■ What is expected: Locate all lines in the data below that hold "will" and show them.

■ Dataset entries:
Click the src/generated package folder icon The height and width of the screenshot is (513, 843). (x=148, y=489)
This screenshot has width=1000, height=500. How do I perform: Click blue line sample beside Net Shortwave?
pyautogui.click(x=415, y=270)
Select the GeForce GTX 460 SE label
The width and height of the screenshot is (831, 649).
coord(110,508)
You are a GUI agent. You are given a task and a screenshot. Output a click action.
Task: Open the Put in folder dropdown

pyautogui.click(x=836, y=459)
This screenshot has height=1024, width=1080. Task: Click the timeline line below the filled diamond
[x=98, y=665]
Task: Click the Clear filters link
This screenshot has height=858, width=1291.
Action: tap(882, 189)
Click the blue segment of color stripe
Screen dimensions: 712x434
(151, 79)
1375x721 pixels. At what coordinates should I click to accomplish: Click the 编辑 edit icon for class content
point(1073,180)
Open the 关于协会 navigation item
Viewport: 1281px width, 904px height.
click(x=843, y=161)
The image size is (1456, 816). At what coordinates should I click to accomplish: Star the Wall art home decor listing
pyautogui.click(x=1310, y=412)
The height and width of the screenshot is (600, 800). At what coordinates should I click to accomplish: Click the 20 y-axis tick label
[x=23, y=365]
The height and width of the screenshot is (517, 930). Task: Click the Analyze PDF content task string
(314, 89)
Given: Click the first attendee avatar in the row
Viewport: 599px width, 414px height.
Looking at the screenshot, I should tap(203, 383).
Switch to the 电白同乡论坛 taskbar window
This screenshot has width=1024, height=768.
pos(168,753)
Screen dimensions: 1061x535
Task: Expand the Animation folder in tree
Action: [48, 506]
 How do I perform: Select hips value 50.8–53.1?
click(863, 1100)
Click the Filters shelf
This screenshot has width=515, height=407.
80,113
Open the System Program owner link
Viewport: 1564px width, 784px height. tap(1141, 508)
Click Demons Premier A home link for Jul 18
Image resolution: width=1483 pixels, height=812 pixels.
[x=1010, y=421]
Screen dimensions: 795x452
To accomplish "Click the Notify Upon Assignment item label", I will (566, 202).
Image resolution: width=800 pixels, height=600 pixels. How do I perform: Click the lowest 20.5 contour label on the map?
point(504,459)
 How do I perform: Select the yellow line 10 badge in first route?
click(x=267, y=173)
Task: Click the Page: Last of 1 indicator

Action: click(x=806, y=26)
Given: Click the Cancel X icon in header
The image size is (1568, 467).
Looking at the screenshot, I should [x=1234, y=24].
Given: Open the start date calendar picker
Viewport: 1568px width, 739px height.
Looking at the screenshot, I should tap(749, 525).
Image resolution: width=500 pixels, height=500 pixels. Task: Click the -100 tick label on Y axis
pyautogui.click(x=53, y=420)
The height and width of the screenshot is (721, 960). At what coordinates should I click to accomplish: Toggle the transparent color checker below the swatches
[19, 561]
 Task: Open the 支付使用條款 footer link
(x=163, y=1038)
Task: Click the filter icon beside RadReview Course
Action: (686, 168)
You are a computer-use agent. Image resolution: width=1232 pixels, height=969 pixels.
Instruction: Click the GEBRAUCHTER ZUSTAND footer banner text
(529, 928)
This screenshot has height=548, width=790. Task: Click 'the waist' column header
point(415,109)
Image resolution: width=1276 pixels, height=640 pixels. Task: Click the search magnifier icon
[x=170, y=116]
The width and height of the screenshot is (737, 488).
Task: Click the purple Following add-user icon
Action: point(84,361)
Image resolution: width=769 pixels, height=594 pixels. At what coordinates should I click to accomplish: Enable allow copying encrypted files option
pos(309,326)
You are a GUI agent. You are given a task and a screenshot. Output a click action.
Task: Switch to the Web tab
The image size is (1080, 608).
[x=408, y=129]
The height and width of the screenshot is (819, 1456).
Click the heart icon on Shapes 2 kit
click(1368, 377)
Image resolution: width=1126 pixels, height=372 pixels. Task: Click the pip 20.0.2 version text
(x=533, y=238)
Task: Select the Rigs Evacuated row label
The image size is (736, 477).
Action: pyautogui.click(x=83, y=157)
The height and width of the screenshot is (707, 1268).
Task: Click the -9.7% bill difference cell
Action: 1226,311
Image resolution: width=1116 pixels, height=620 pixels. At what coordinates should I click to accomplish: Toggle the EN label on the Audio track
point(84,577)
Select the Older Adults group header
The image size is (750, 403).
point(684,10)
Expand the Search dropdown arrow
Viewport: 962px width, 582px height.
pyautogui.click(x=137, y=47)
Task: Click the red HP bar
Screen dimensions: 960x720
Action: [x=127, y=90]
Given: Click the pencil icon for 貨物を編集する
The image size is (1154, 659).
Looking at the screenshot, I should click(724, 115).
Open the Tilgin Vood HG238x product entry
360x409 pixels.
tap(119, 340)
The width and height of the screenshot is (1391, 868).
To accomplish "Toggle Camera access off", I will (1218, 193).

■ Expected output:
To accomplish "Click the Notify Upon Assignment item label", I will (566, 202).
To accomplish "Toggle Camera access off", I will (1218, 193).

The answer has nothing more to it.